“L’Algeria dei miei fratelli”

A Varone la testimonianza del trappista Georgeon sui monaci di Thibirine che saranno beatificati l’8 dicembre

“Sarà una beatificazione singolare e inedita, mai vista nella storia. 19 cristiani beatificati in un Paese a grandissima maggioranza islamica”. Non è l’unico motivo per guardare con commozione alla celebrazione che il prossimo 8 dicembre si terrà ad Olano, in Algeria, dove saranno proclamati beati 19 consacrati (religiosi e religiose, anche un vescovo), che sono stati uccisi tra il 1992 e il 2001 nella sanguinosa guerra civile che ha opposto gruppi fondamentalisti islamici all’esercito al governo.

Ne ha parlato venerdì scorso in un’intensa serata nella Sala del Dialogo dei Missionari Verbiti a Varone il postulatore della Causa, padre Matteo Georgeon, pure trappista che ha illustrato anche il difficile contesto politoco in cui il martirio è maturato: “Non è stata ancora scritta la storia di quanto avvenuto in quegli anni in Algeria, perché è passato ancora troppo poco tempo per mettere per iscritto la ricostruzione oggettiva degli eventi”. Restano però i diari dei religiosi e le le loro lettere ma soprattutto le testimonianze dirette rese anche degli abitanti delle comunità algerine: “Non hanno ucciso solo loro, ma hanno ucciso anche noi”, l’impressione commossa di tanti amici.

Emerge nel racconto il ruolo della comunità di Thibirine con i suoi monaci resi famosi dallo splendido film “Uomini di Dio” (“davvero un capolavoro, perché anche gli attori si sono immedesimati nella vicenda umana dei protagonisti”, il giudizio di padre Thomas) che costituiva anche per altri religiosi un punto di riferimento. Così come il gruppo riunito in Ribat es-Salam, il Vincolo della pace, esperienza di dialogo spirituale e di confronto pastorale a cui ha preso parte anche padre Claude Rault, il “vescovo del deserto” già ospite tre anni fa a Varone.

Il relatore Georgeon, introdotto dal rettore dei Verbiti padre Gianfranco Maronese e intervistato dal nostro direttore Diego Andreatta, ha insistito sull’idea che i beati non vengono presentati come modello in quanto sono stati uccisi in modo violento, ma in quanto hanno vissuto tutta una vita alla sequela del Vangelo.

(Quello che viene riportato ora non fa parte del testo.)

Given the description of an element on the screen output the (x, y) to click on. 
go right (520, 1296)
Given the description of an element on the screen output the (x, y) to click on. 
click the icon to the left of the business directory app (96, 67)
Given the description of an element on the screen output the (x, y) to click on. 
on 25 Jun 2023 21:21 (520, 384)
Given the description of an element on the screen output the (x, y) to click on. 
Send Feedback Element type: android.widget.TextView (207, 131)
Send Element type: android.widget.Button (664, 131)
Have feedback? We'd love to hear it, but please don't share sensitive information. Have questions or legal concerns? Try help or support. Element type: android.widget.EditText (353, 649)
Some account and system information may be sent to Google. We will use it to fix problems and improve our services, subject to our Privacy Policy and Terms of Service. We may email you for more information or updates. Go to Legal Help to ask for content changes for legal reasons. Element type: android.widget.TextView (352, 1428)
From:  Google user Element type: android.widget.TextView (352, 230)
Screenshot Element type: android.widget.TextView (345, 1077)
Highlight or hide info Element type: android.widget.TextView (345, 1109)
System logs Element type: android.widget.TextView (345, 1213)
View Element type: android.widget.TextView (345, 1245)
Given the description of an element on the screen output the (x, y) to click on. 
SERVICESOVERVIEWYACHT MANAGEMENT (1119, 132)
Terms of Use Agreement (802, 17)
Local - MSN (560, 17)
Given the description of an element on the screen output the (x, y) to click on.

Ed ha citato più volte quella “santità ordinaria”, che Papa Francesco ha messo in luce nel suo documento “Gaudete et exsultate” e che accomuna tanti altri cristiani d’Africa ai martiri dell’Algeria. “Loro ci ricordano che le Beatitudini non sono una consolazione per il domani, ma, ben di più, una promessa per l’oggi”.

Questi 19 “artigiani di pace” vengono raccontati nel libro edito da Emi secondo la propria specifica vocazione e storia personale, accomunata dal titolo del volume: “La nostra morte non ci appartiene” con splendida prefazione di Enzo Bianchi. “Un richiamo anche provocatorio – come ha spiegato il responsabile editoriale di EMI Lorenzo Fazzini – che esprime il completo dono della propria vita, anche nell’epilogo, per farla diventare un messaggio condiviso e condivisibile per tanti altri”.

L’incontro è stato preceduto dalla visione del film “Uomini di Dio” e da un dialogo tra Alessandro Martinelli e Nibras Breigheche; prossimo appuntamento sarà mercoledì 12 dicembre con il vaticanista di Repubblica Paolo Rodari che affronterà le sfide di Papa Francesco.